I've always interpreted the Max DR values from the armor design articles in Pyramid to correspond to the maximum thickness before you run into DX penalties. One of the later articles allows twice this for the Head, and personally I'd allow this for the Chest as well, at least for 5/6 or less coverage. Reduced Max DR near the joints might also make sense - maybe somewhere around 2/3-3/4 the nominal Max DR. In theory, it should also be possible to design armor that can be layered without a DX penalty, but if you then wore the outer layer without the inner (or with an inner layer of a different thickness) you'd suffer DX penalties for wearing armor that doesn't fit properly. For determining how thick you can get without a DX penalty, flexible materials seem to go out to around 0.5", rigid out to around 0.2". For purpose-designed layers of flexible + rigid, for simplicity I'd just require the rigid layer to not exceed 0.2" and the combination to not exceed 0.5". Going beyond this is probably at least -1 DX per +1 SSR (x1.5, x2, x3, x5, etc), and honestly I'd expect the penalties to build up faster than that.

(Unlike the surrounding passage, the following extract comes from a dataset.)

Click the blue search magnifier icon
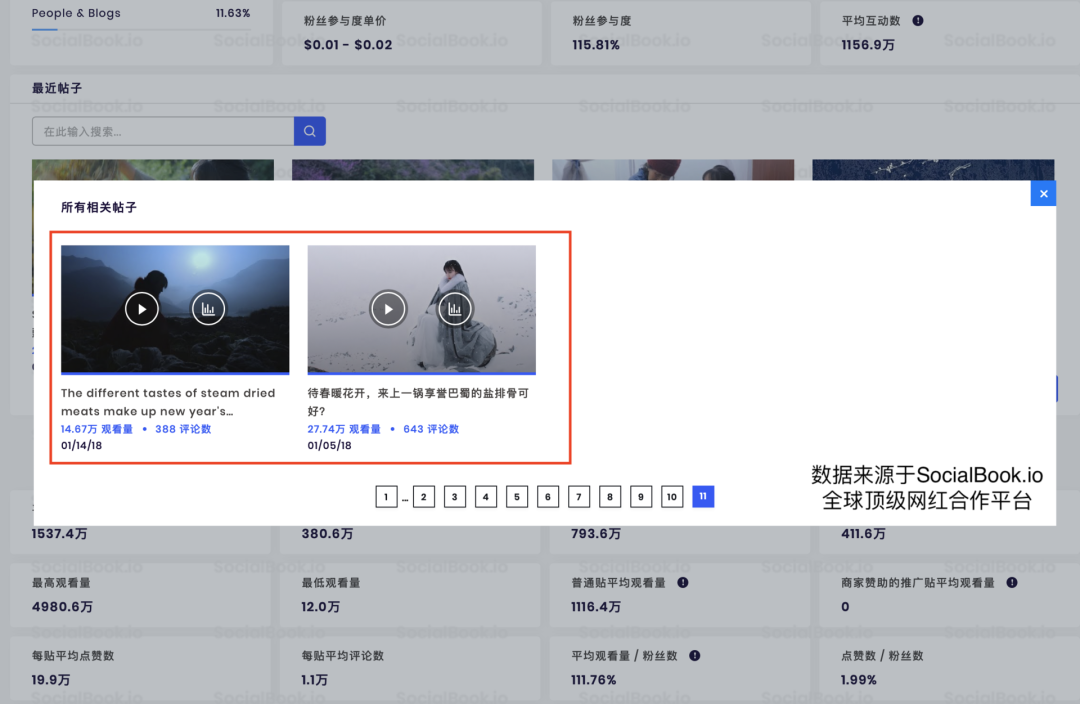Screen dimensions: 1080x704 click(x=309, y=131)
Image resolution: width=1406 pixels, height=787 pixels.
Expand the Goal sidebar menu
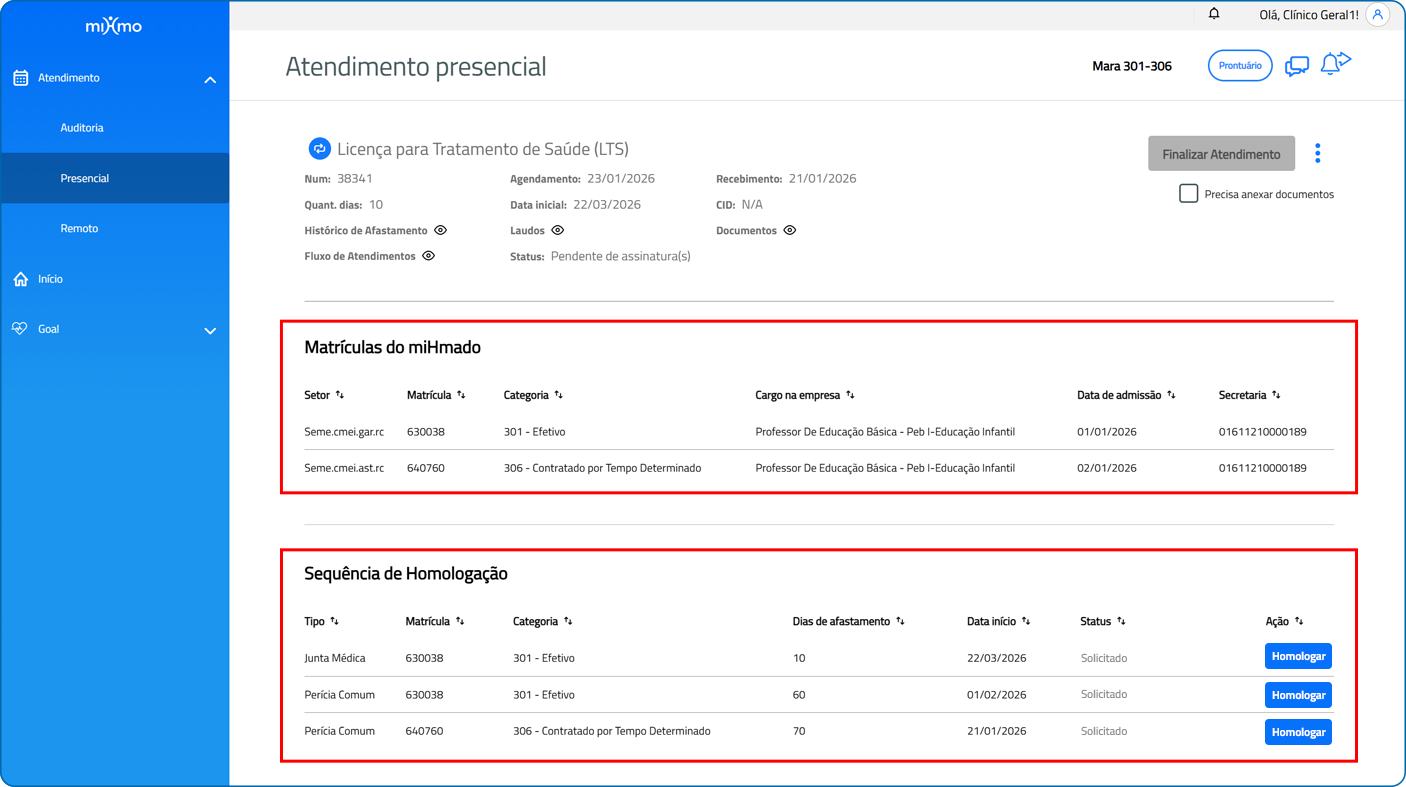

For a normally-sized person with the strength of 10 men, he has BL 200. Going with the above and maximum thickness, his armor is 0.4" thick on the head (I'd personally do it 0.4" on the skull, 0.2" elsewhere), 0.4" thick for 5/6 coverage on the Front Chest, 0.15" or so thick near the joints, and 0.2" thick elsewhere. It'll be Plate, and he'll be wearing an arming garment with voiders of DR 4/2* mail (the mail is such a small amount of weight I'm assuming if heavy mail were an option, it would have been used). Realistically (based on previous comments from Dan Howard), Strong Steel with a layer of Hardened Steel is the best that can be managed at TL 4, with the latter giving +1 DR, but we'll ignore that for now and just go with Strong Steel. That's DR 28 armor on the Skull (total DR 30) and for 5/6 protection for the Front Chest, DR 11 near the joints, DR 4/2* for most of the armor gaps, and DR 14 elsewhere. Total weight for plate is somewhere around 210 lb (so long as the rest of his gear weighs no more than 190 lb, he's at Light Encumbrance), with a price tag of around $52,000. Ignoring Ornate, a tricked-out version would be Masterfully Tailored, Fluted Duplex Plate, with Hardened Steel for the voiders (note Duplex Plate is basically Hardened Steel +). That drops weight to around 105 lb (with 95 lb or less of other gear, he's at No Encumbrance), boosts all DR by +1, makes it harder to target chinks/gaps in the armor, and increases price to around $2.2M. Do note such a character is very nearly immune to musket fire (most of his DR is 15, while the musket averages 16 damage), and the thicker pieces of his armor can protect against small cannon (the falconet and smaller, and the swivel-gun).